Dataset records
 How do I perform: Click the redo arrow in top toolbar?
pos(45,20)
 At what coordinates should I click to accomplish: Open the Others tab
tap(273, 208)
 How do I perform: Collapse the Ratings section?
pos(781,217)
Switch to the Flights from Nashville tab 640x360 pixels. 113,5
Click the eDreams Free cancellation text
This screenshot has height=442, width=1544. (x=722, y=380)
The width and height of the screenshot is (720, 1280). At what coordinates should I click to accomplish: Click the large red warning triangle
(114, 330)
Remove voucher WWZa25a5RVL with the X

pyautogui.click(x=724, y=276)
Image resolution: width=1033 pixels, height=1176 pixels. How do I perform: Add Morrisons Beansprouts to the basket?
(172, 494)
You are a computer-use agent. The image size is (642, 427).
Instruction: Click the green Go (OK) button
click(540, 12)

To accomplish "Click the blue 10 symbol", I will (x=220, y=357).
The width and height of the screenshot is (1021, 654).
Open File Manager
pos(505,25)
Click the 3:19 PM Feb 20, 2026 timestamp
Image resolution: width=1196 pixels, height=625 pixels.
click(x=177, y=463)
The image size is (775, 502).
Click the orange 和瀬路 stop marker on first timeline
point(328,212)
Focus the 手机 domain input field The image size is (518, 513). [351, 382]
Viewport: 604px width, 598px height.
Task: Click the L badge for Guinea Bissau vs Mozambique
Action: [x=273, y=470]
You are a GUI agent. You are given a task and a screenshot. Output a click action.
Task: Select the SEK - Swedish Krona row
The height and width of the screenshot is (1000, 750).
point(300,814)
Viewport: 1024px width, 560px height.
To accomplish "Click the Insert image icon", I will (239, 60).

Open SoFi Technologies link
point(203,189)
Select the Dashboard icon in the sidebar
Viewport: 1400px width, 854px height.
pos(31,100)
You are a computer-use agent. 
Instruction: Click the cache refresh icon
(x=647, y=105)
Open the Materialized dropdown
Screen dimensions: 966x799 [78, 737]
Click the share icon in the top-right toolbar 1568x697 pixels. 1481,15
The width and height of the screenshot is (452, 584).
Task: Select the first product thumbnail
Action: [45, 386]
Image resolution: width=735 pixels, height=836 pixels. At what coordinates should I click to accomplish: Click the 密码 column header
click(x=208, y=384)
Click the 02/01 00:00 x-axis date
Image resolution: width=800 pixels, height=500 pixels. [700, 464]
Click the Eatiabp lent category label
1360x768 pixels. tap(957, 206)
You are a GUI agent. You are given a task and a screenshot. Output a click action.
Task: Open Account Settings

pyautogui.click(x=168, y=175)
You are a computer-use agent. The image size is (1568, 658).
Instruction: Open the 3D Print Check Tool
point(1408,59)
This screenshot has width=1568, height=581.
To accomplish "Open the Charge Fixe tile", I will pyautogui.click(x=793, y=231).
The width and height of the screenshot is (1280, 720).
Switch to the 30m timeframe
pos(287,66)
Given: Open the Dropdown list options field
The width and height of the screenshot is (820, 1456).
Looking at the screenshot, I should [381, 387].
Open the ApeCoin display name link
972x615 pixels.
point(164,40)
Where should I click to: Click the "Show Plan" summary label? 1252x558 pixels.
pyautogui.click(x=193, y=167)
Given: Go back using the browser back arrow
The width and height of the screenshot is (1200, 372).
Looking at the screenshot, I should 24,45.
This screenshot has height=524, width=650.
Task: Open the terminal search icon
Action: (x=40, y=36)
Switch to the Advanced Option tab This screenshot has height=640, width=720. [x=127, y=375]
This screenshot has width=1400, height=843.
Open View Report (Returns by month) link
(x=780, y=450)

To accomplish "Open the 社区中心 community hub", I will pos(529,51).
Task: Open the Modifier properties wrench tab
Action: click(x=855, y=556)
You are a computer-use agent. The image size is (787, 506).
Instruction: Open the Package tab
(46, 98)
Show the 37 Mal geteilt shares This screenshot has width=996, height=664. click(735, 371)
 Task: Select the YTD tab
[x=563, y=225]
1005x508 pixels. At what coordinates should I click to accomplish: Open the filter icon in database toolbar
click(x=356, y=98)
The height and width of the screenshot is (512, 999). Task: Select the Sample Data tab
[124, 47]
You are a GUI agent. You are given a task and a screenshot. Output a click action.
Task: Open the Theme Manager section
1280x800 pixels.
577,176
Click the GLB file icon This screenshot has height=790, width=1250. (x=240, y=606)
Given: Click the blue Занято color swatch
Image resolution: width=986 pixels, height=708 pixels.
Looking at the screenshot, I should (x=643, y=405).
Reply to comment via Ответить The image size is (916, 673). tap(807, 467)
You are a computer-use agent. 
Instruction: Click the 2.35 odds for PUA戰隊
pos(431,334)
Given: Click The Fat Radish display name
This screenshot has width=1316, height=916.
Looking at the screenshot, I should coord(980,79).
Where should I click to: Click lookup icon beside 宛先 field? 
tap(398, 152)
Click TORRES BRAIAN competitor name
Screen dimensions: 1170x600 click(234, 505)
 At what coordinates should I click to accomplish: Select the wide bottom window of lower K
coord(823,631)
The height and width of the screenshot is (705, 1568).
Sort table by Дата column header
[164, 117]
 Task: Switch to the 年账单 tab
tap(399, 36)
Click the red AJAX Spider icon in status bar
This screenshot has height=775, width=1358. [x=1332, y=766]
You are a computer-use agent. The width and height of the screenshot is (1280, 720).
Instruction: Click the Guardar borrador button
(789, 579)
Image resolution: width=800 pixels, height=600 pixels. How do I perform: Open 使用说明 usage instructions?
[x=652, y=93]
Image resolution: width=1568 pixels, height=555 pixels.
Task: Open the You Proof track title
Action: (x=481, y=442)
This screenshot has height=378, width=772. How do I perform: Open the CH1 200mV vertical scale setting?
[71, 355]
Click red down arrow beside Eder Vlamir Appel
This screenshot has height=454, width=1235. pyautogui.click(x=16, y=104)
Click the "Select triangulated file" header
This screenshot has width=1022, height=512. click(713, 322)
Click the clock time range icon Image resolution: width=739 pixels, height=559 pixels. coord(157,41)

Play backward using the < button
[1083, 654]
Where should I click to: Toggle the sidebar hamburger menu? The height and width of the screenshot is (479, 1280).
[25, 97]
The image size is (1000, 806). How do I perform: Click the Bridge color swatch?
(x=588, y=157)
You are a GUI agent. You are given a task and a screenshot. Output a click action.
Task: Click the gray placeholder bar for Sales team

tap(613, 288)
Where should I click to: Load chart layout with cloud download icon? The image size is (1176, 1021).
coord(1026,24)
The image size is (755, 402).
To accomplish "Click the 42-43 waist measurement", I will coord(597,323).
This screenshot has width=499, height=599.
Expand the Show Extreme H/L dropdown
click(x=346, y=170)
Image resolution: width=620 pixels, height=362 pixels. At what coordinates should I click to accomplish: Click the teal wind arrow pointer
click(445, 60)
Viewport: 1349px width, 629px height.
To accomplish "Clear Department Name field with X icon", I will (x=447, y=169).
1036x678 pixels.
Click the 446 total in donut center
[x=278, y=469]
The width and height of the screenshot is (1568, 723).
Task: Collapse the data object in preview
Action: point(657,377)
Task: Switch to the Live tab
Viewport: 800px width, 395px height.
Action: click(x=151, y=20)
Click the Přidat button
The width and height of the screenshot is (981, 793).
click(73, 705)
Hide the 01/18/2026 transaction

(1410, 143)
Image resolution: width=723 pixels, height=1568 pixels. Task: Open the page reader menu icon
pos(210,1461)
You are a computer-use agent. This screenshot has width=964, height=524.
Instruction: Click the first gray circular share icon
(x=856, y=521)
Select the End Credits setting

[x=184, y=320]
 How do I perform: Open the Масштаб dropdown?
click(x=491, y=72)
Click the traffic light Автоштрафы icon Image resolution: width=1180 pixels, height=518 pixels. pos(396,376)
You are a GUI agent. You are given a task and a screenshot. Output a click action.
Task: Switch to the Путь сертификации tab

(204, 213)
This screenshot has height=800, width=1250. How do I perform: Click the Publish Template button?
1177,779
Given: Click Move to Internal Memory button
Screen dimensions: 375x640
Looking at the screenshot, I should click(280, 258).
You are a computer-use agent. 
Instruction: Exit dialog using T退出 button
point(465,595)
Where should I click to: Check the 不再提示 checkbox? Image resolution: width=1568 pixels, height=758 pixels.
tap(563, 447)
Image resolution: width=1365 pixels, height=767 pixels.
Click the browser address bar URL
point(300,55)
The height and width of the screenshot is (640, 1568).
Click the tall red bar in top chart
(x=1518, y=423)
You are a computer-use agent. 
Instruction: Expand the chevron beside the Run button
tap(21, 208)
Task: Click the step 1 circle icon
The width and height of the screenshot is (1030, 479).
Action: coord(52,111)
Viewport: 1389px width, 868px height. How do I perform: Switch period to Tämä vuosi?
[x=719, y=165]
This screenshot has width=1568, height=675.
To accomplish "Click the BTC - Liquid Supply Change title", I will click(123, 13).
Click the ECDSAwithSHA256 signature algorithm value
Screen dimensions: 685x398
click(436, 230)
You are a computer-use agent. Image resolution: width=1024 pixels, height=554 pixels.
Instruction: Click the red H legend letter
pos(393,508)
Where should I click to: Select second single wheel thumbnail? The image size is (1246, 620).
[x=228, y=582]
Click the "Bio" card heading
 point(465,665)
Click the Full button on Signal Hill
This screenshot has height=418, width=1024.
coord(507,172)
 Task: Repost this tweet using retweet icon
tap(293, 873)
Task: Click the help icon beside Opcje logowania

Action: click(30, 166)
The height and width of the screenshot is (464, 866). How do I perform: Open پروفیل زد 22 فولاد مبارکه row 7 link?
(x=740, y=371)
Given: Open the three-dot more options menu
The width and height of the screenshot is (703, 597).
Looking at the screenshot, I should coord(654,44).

TASK DESCRIPTION —
When a line in the data contains "computer", return it as written.

RESULT BELOW —
You are a computer-use agent. The image size is (642, 427).
You are a computer-use agent. 
You are a computer-use agent. The image size is (1568, 658).
You are a computer-use agent. The image size is (787, 506).
You are a computer-use agent. 
You are a computer-use agent. The width and height of the screenshot is (1280, 720).
You are a computer-use agent. This screenshot has width=964, height=524.
You are a computer-use agent. 
You are a computer-use agent. 
You are a computer-use agent. Image resolution: width=1024 pixels, height=554 pixels.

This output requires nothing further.